Dataset rows:
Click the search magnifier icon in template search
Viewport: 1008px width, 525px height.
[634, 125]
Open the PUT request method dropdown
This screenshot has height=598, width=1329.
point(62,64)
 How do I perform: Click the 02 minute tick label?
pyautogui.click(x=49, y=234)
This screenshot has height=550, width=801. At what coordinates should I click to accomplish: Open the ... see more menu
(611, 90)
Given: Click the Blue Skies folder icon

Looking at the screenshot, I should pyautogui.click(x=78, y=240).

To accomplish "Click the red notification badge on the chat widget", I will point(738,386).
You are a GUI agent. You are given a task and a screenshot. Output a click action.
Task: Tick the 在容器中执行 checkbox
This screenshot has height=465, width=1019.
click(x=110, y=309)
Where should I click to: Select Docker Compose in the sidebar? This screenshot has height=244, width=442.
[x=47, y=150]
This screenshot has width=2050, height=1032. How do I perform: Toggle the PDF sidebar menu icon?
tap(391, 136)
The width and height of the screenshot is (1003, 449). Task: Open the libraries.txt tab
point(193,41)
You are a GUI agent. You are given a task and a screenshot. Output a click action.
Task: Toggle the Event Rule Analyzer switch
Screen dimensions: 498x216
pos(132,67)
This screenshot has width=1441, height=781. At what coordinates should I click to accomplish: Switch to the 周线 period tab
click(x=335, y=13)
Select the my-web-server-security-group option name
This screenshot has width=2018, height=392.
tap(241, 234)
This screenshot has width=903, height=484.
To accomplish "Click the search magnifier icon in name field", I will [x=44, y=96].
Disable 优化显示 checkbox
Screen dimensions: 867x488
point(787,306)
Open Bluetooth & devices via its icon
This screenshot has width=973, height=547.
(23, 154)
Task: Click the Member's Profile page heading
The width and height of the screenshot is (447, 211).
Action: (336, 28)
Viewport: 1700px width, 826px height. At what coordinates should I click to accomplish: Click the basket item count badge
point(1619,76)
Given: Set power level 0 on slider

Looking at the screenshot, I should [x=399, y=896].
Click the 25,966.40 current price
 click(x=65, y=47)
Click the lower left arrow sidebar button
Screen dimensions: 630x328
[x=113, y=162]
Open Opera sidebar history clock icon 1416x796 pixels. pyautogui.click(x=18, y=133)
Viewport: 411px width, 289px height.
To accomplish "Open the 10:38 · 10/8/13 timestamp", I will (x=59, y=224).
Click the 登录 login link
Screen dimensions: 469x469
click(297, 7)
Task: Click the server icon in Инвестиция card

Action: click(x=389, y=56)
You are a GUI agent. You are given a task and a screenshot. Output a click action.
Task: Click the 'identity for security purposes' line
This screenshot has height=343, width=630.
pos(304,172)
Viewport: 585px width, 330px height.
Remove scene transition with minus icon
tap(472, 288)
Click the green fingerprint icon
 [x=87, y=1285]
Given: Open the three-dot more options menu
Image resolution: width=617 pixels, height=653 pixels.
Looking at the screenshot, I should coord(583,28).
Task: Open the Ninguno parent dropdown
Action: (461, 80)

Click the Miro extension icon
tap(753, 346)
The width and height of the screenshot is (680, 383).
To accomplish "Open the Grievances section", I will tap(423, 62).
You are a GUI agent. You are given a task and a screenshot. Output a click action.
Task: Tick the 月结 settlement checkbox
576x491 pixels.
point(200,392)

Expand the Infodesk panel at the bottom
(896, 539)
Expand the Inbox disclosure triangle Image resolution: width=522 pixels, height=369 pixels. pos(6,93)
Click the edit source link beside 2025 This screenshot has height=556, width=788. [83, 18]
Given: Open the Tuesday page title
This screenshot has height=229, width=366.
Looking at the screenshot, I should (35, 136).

Work to be completed: Copy out every one of the items above, word for word, with nothing changed.

Answer below:
Click the search magnifier icon in template search
Viewport: 1008px width, 525px height.
[634, 125]
Open the PUT request method dropdown
This screenshot has height=598, width=1329.
point(62,64)
 How do I perform: Click the 02 minute tick label?
pyautogui.click(x=49, y=234)
This screenshot has height=550, width=801. At what coordinates should I click to accomplish: Open the ... see more menu
(611, 90)
Given: Click the Blue Skies folder icon

Looking at the screenshot, I should pyautogui.click(x=78, y=240).

To accomplish "Click the red notification badge on the chat widget", I will point(738,386).
You are a GUI agent. You are given a task and a screenshot. Output a click action.
Task: Tick the 在容器中执行 checkbox
This screenshot has height=465, width=1019.
click(x=110, y=309)
Where should I click to: Select Docker Compose in the sidebar? This screenshot has height=244, width=442.
[x=47, y=150]
This screenshot has width=2050, height=1032. How do I perform: Toggle the PDF sidebar menu icon?
tap(391, 136)
The width and height of the screenshot is (1003, 449). Task: Open the libraries.txt tab
point(193,41)
You are a GUI agent. You are given a task and a screenshot. Output a click action.
Task: Toggle the Event Rule Analyzer switch
Screen dimensions: 498x216
pos(132,67)
This screenshot has width=1441, height=781. At what coordinates should I click to accomplish: Switch to the 周线 period tab
click(x=335, y=13)
Select the my-web-server-security-group option name
This screenshot has width=2018, height=392.
tap(241, 234)
This screenshot has width=903, height=484.
To accomplish "Click the search magnifier icon in name field", I will [x=44, y=96].
Disable 优化显示 checkbox
Screen dimensions: 867x488
point(787,306)
Open Bluetooth & devices via its icon
This screenshot has width=973, height=547.
(23, 154)
Task: Click the Member's Profile page heading
The width and height of the screenshot is (447, 211).
Action: (336, 28)
Viewport: 1700px width, 826px height. At what coordinates should I click to accomplish: Click the basket item count badge
point(1619,76)
Given: Set power level 0 on slider

Looking at the screenshot, I should [x=399, y=896].
Click the 25,966.40 current price
 click(x=65, y=47)
Click the lower left arrow sidebar button
Screen dimensions: 630x328
[x=113, y=162]
Open Opera sidebar history clock icon 1416x796 pixels. pyautogui.click(x=18, y=133)
Viewport: 411px width, 289px height.
To accomplish "Open the 10:38 · 10/8/13 timestamp", I will (x=59, y=224).
Click the 登录 login link
Screen dimensions: 469x469
click(297, 7)
Task: Click the server icon in Инвестиция card

Action: click(x=389, y=56)
You are a GUI agent. You are given a task and a screenshot. Output a click action.
Task: Click the 'identity for security purposes' line
This screenshot has height=343, width=630.
pos(304,172)
Viewport: 585px width, 330px height.
Remove scene transition with minus icon
tap(472, 288)
Click the green fingerprint icon
 [x=87, y=1285]
Given: Open the three-dot more options menu
Image resolution: width=617 pixels, height=653 pixels.
Looking at the screenshot, I should coord(583,28).
Task: Open the Ninguno parent dropdown
Action: (461, 80)

Click the Miro extension icon
tap(753, 346)
The width and height of the screenshot is (680, 383).
To accomplish "Open the Grievances section", I will tap(423, 62).
You are a GUI agent. You are given a task and a screenshot. Output a click action.
Task: Tick the 月结 settlement checkbox
576x491 pixels.
point(200,392)

Expand the Infodesk panel at the bottom
(896, 539)
Expand the Inbox disclosure triangle Image resolution: width=522 pixels, height=369 pixels. pos(6,93)
Click the edit source link beside 2025 This screenshot has height=556, width=788. [83, 18]
Given: Open the Tuesday page title
This screenshot has height=229, width=366.
Looking at the screenshot, I should (35, 136).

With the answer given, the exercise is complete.